Si Olympe m’était contée : Zuhair Murad hiver 2008



Par Fériel Berraies Guigny - Pour cette saison hivernale, le couturier Zuhair Murad a opté pour un style vestale. De Vénus à Aphrodite, Minerve ou Athéna, il part à la conquête de ces figures de la Mythologie et des légendes. Ses femmes se font mi déesses mi anges, habitées de ses Muses et prêtresses qui incarnent un pouvoir de séduction sans limite. Les robes sont fluides, aériennes, et se parent façon néo vestales, au gré d’une grande part de raffinement et d’insolence. La mousseline est omniprésente, toute en fluidité, entrelacée par la dentelle, le tulle et l’ organza. Les lamés et broderies bijoux omniprésents chez le créateur, sont caressés par la volupté du vison, du chinchilla, du renard et de la zibeline.
Les lignes se font résolument asymétriques, et les tuniques à la tenue impériale et les longs fourreaux, sont sculptés à la manière d’amphores. Hommage à la féminité mise sur un piédestal.
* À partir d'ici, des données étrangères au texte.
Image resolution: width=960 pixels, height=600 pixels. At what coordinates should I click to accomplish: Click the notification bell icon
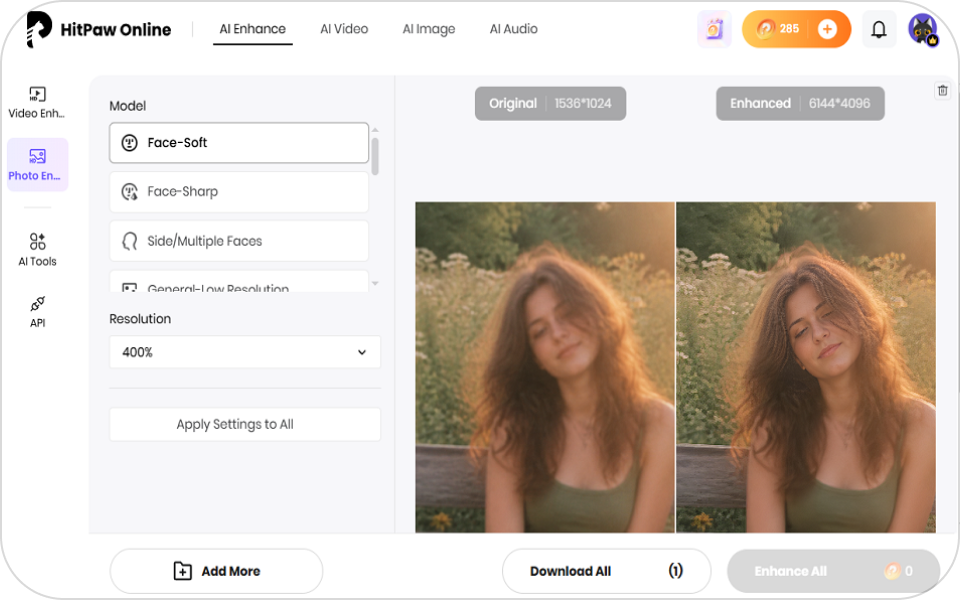(x=879, y=29)

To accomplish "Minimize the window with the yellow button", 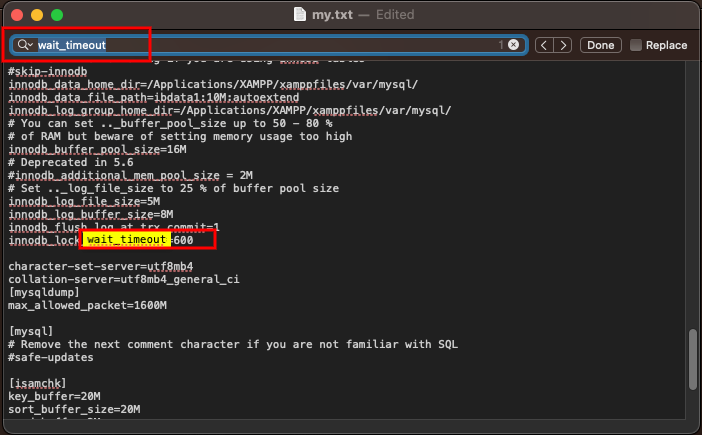I will tap(40, 16).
Les tons et les nuances invoquent et évoquent le ciel par la grâce des reflets de lune et de soleil, d’aurore et de crépuscule : argentés, irisés, mordorés, bois de rose, vert cèdre, gris nuage… donnent le ton - et les demi-teintes les plus oniriques, couleurs de mythe et de fête parcourues de motifs, allégories de légende entre anges et serpents, ont une part belle…
Pour clôturer le défilé en toute beauté , la ligne nous offre trois splendides robes de mariées à la cristalline sérénité.